# EXERCISE DETAILS
Work through the records that follow and return each line containing the word "will".

(Collected data)
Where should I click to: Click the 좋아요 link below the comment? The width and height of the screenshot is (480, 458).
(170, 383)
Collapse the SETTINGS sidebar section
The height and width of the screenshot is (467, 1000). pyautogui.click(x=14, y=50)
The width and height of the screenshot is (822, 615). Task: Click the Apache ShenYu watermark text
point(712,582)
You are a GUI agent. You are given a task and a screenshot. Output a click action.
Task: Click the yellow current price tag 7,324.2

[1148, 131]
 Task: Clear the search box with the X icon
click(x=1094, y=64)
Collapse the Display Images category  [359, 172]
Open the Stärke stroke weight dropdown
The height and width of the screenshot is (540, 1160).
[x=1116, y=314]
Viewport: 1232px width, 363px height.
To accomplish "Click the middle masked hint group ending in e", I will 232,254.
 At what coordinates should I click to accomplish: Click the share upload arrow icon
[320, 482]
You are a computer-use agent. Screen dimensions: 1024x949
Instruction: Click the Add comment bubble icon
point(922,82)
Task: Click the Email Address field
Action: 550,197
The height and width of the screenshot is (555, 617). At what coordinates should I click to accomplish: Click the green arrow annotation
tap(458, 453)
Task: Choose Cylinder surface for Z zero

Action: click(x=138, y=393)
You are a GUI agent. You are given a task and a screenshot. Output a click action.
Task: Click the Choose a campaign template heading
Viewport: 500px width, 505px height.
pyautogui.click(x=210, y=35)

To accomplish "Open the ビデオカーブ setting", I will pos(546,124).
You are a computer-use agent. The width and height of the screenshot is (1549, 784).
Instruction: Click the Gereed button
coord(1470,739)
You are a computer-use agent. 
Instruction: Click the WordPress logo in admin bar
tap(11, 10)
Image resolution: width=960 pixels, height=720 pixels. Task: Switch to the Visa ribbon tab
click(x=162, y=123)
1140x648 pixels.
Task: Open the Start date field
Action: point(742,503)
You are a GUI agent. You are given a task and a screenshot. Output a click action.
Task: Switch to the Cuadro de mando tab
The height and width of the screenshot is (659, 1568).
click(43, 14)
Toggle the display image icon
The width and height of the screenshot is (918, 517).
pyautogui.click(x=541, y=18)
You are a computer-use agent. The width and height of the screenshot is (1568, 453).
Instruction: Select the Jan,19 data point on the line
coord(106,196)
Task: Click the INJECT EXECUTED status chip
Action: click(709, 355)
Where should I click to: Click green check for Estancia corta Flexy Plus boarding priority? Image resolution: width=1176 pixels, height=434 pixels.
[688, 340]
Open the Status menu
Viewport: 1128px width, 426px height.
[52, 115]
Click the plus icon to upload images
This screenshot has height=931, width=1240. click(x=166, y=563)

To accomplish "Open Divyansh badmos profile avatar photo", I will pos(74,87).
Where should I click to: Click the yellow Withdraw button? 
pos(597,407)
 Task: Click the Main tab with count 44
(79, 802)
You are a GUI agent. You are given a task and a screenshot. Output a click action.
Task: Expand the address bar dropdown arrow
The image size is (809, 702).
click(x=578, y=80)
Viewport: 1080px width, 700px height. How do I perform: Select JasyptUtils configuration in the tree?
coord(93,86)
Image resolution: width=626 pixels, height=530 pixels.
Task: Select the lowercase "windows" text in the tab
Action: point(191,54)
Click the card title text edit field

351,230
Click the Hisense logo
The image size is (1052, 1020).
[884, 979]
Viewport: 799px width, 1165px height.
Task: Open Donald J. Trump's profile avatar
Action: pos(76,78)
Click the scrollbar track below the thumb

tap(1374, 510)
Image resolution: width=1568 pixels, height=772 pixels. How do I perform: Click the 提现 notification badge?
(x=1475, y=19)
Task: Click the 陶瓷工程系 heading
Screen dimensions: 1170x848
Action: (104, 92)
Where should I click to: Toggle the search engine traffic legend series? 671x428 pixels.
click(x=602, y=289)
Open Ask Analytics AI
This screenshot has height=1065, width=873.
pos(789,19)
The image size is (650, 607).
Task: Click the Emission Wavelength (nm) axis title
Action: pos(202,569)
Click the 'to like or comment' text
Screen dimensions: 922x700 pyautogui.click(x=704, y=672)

# ANSWER BOX
To accomplish "Click the middle masked hint group ending in e", I will 232,254.
To accomplish "Open the ビデオカーブ setting", I will pos(546,124).
To accomplish "Open Divyansh badmos profile avatar photo", I will pos(74,87).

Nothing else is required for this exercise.